A little detective work showed that Toffee had used the same route to freedom that had served her well on many other occasions. She hadn't managed to leap higher but had squeezed between two strands of barb wire (leaving enough hair on both to allow even the least competent forensic investigation to determine her path to freedom). Her strident bleats and futile pacing on the other side of the fence went ignored by her colleagues and, to rub salt into the wound, I proceeded to reward the compliant goats with their now favoured treats.

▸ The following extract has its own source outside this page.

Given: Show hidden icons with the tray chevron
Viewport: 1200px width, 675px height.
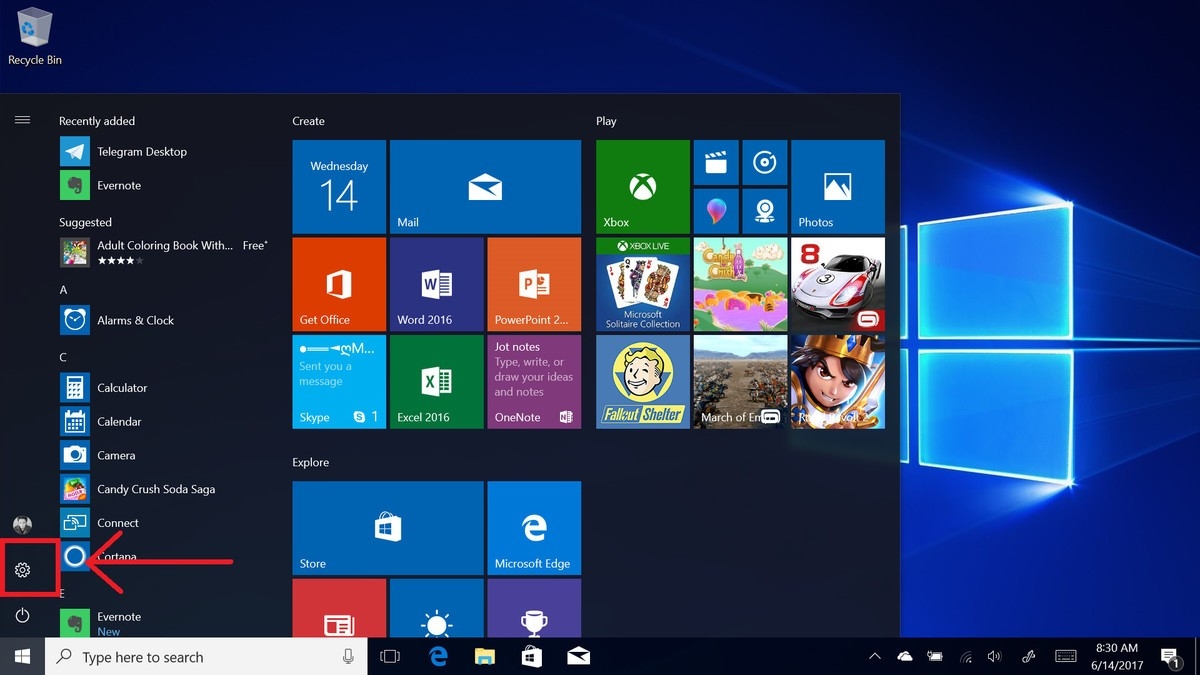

Toffee was not a happy goat but there was little I could do to allow her to return to the fold with the fence now an effective barrier in both directions. I figured a night alone in the wilds might serve as a lesson and thus returned to the warmth of the house and left the goats to sort out their priorities.
Sugar & Polly stand sentinel
Morning came and with it, an opportunity to see if Toffee had learnt her lesson and was ready to come home and be a part of the flock and not a maverick, destined to forever roam on the wrong side of the law, enjoying her freedom but missing out on the companionship and rewards of being part of something greater than herself. The girls were much as I had left them the previous morning, Toffee was pacing the fence while her sisters quietly browsed the foliage and only occasionally showed awareness or concern for her plight. We spent a good hour trying to coax her along the path that she had obviously trodden many times before to get to the neighbour's paddock and thence through the gate to home but she was not in the mood to see that a temporary move away from her goal would achieve the outcome that by now both she and we, sought.

Polly the runt

We abandoned our efforts, once again rewarding the good girls and leaving the naughty Toffee to her own devices. The kids (our biological children) had come up for the week end to celebrate my birthday and we headed off to Launceston to have lunch at Joseph Chromy. Of course our way would ladies were a major topic of conversation as we caught up on Jessica's job search and Zoe's legal studies. Michael's inside knowledge of the machinations of government and Oliver's latest achievements in building the robots of the future were engrossing but it was the goats that took centre stage. Oh what a sad and empty existance we lead!!

Molly moulting

Lunch over, we headed home to continue our reunion in more leisurely fashion. As we drove up the hill to the house we looked into the paddock as was becoming our custom and were excited to see, not only the three 'good goats' but Toffee, on each side of the fence, right next to the boundary gate. With all haste, we marshalled Jess and Oli, grabbed a tin full of treats and headed into the paddock, hoping to persuade Toffee to come home. Toffee needed little encouragement. The twin enticements of food and the opportunity to rejoin her sisters, meant that she was more than willing to allow herself to be ushered through the gate and back into the home field. Our goats were once again united!!!!